> _Task item_: Only an exact repetition of the lines from the one holding "Given: Click the 7 个讲座 count in Introduction" to the end of the data is wanted, with pictures left out.

##### Material to process

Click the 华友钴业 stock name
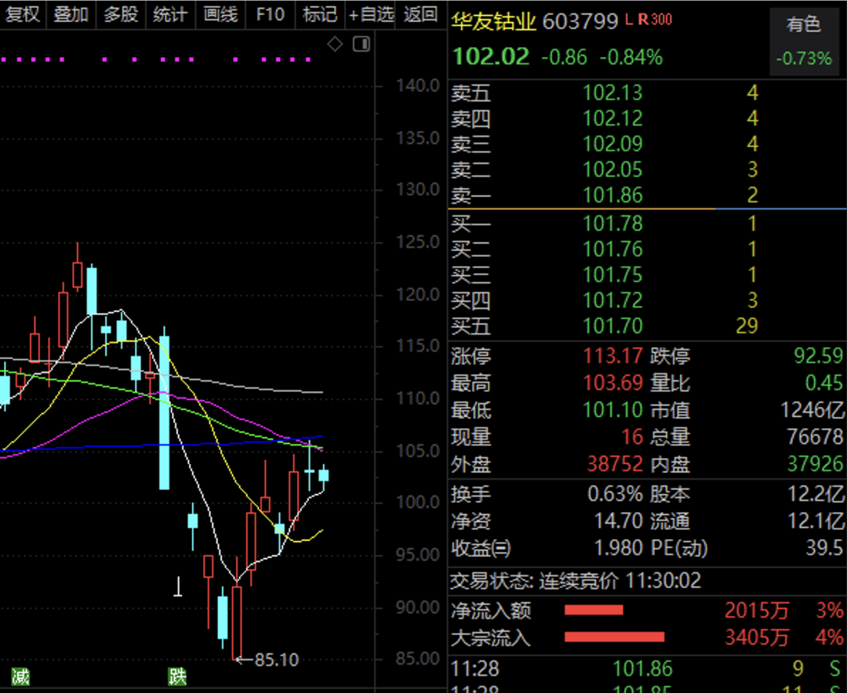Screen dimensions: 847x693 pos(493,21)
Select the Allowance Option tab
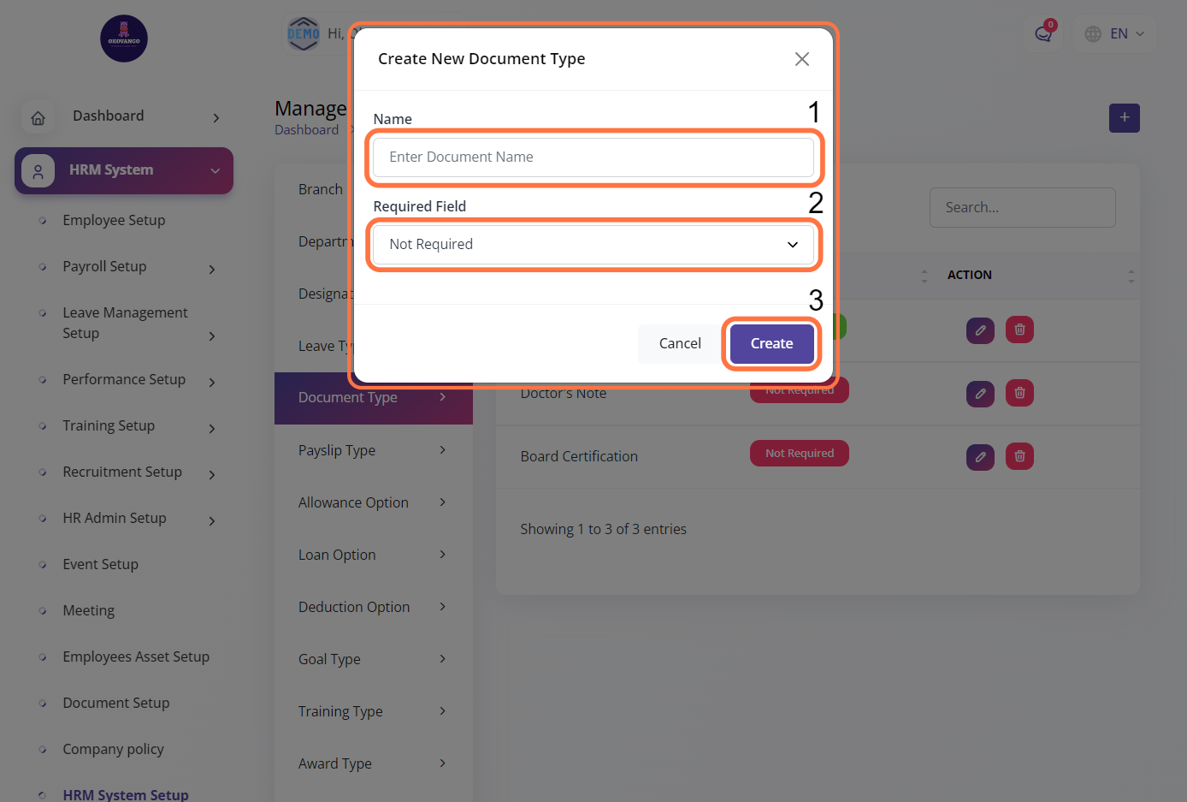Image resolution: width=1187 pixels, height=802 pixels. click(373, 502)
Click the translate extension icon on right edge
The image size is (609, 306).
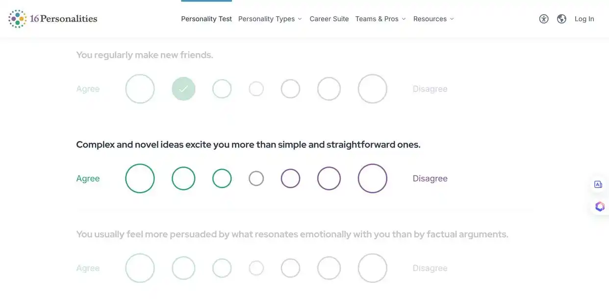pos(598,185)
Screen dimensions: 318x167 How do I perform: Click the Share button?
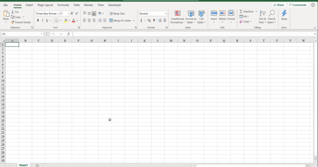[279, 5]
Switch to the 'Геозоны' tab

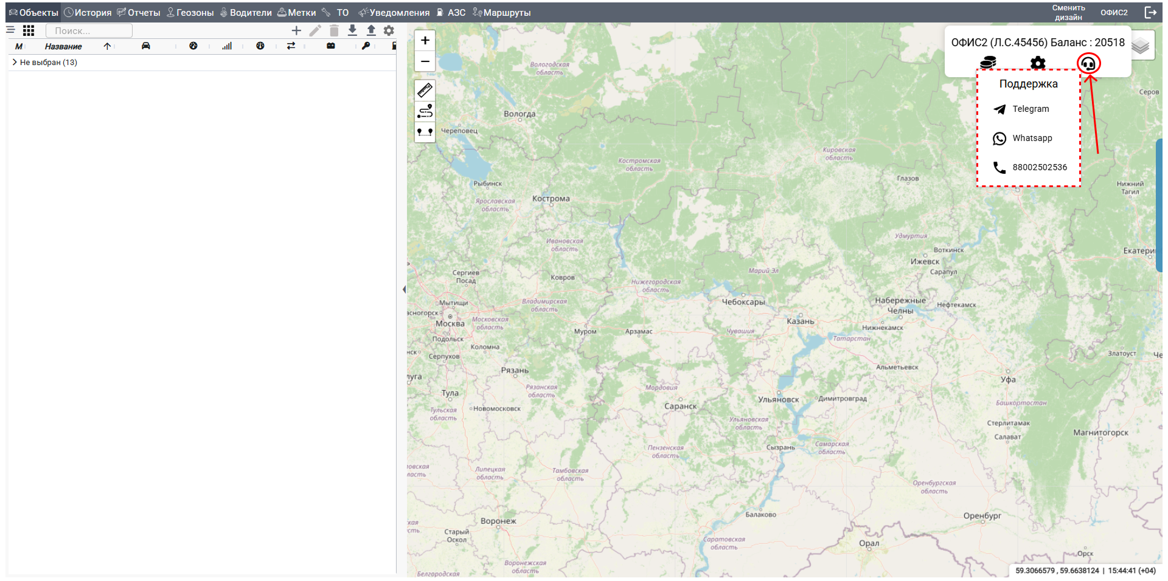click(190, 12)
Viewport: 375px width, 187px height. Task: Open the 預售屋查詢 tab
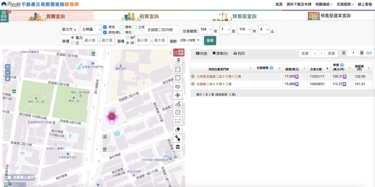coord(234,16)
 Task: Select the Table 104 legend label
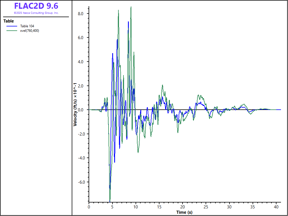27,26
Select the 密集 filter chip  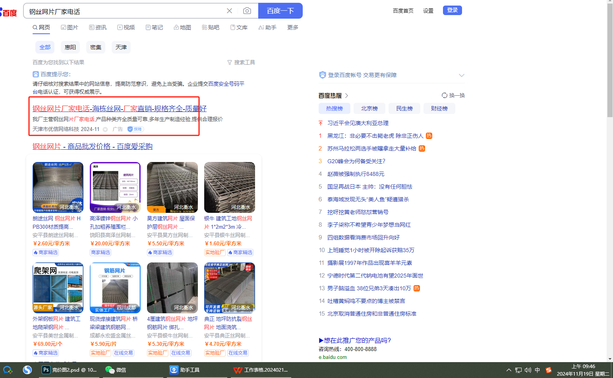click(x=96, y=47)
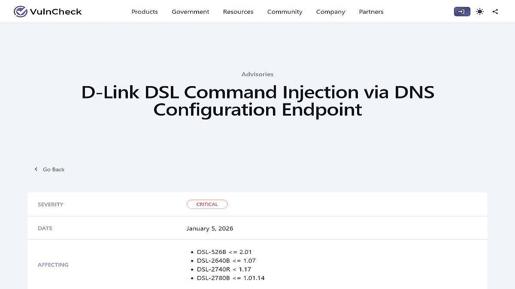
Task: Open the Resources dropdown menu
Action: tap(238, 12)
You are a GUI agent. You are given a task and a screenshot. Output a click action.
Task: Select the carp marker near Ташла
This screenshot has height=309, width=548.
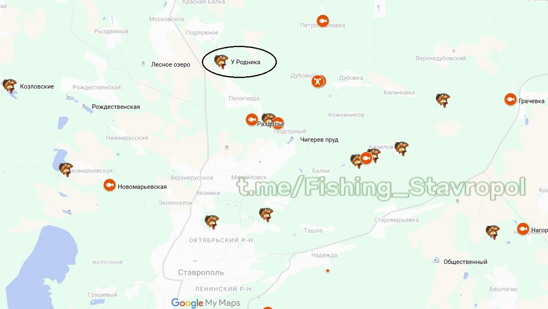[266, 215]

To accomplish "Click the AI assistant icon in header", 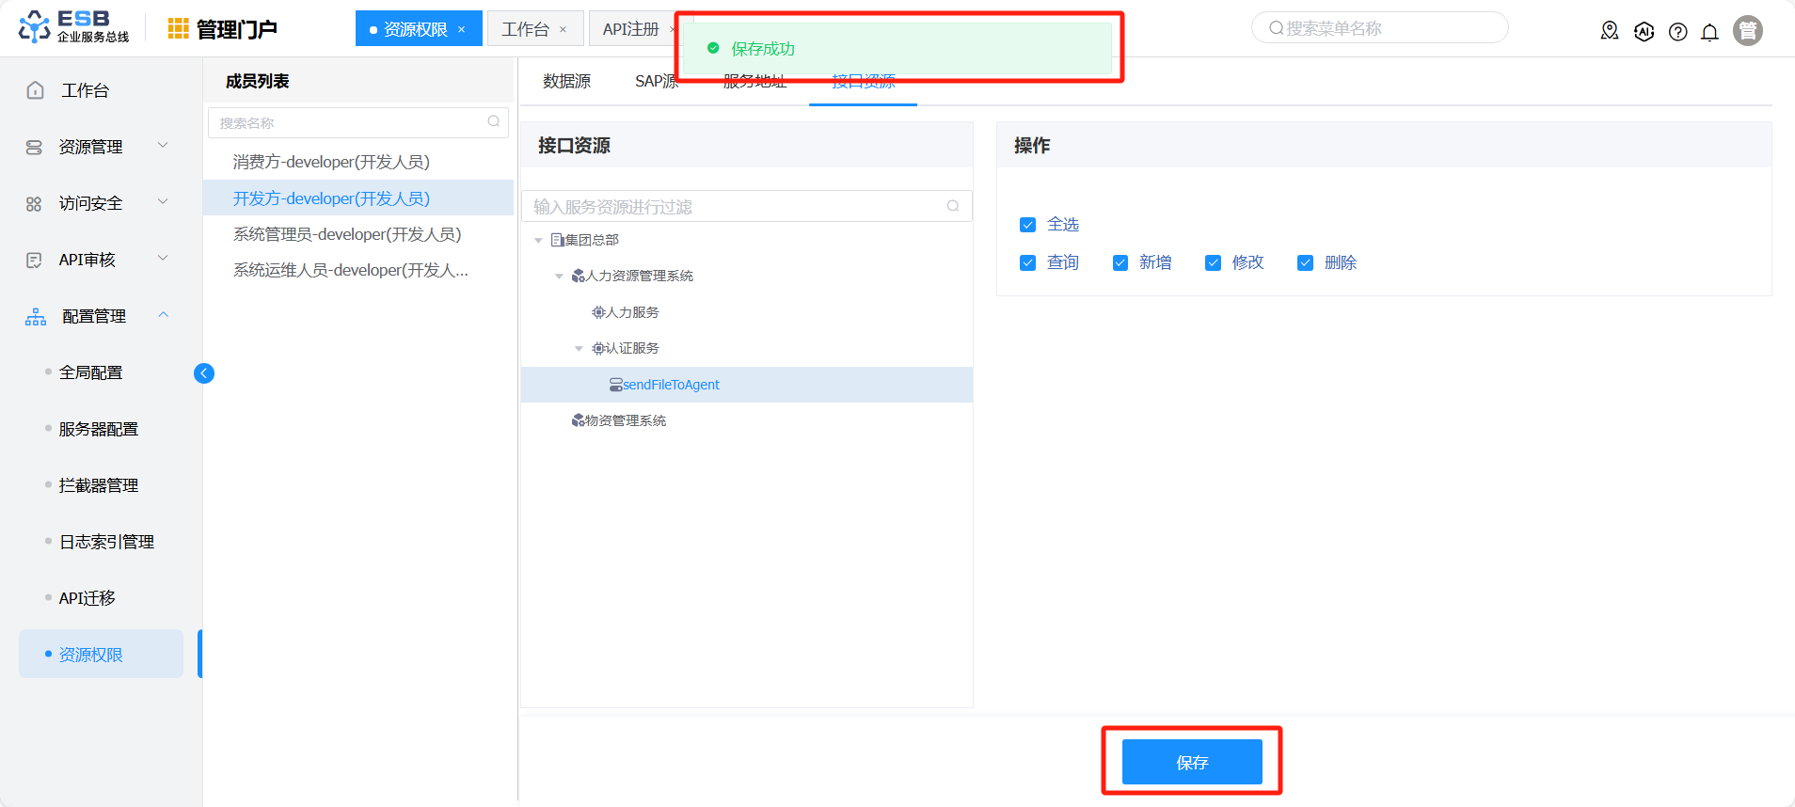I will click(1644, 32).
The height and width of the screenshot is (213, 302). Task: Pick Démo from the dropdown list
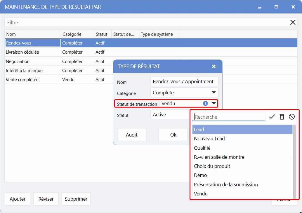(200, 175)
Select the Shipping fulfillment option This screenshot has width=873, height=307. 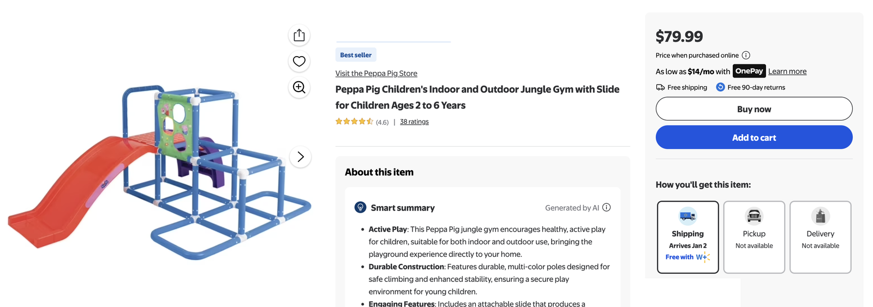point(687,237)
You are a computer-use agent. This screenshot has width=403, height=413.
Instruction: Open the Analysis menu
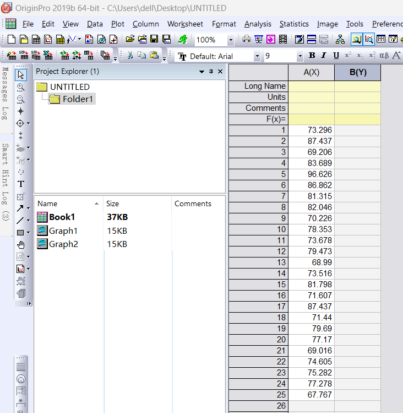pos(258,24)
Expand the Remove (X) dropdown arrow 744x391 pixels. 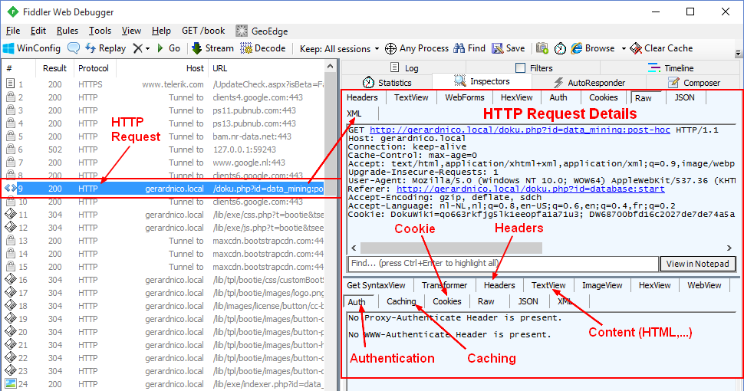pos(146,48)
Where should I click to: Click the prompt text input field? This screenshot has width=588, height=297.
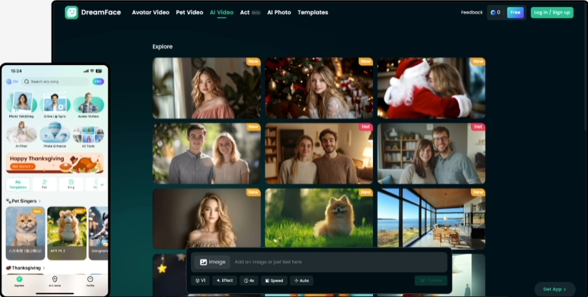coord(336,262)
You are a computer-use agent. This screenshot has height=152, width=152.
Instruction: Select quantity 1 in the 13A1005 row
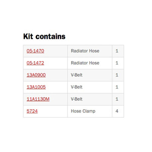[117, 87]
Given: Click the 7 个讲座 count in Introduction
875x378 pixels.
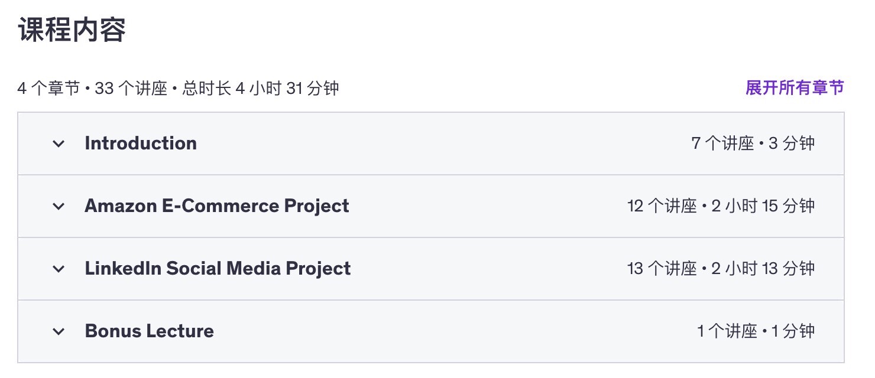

##########

> _Task solution_:
Given: Click the 7 个讲座 count in Introduction
875x378 pixels.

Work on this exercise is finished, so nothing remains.